**Task instructions:** Take the lines from the one with "Image resolution: width=1281" through the last line of the material below and write them out exactly, without any pictures.
● ● ●
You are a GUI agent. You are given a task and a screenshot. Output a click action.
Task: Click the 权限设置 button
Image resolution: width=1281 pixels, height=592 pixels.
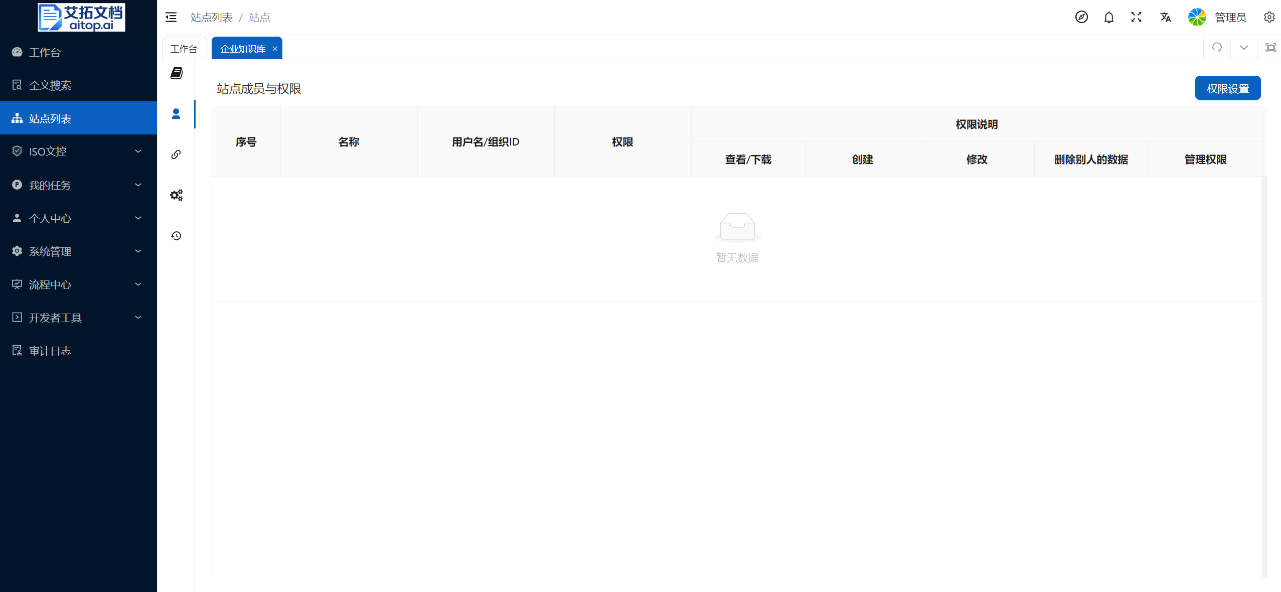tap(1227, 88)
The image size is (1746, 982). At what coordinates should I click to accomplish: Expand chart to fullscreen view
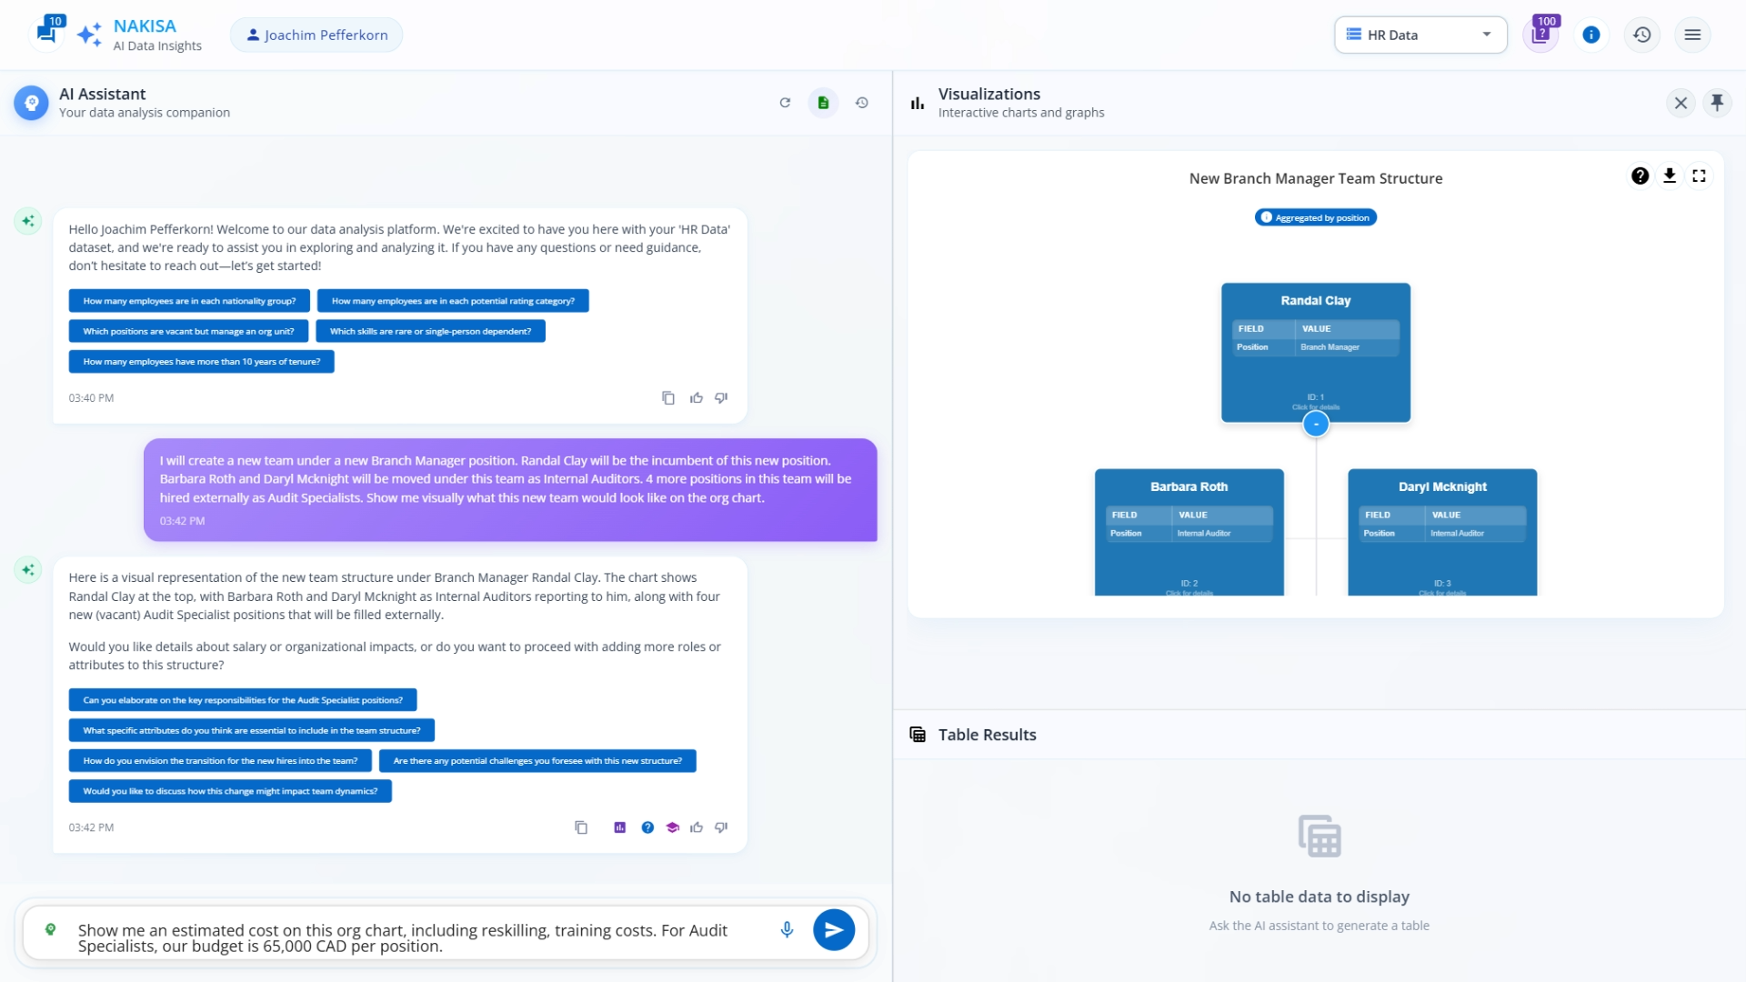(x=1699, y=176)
● ● ●
**Response below:**
Image resolution: width=1281 pixels, height=592 pixels.
tap(1227, 88)
The image size is (1746, 982). At what coordinates should I click to accomplish: Expand chart to fullscreen view
(x=1699, y=176)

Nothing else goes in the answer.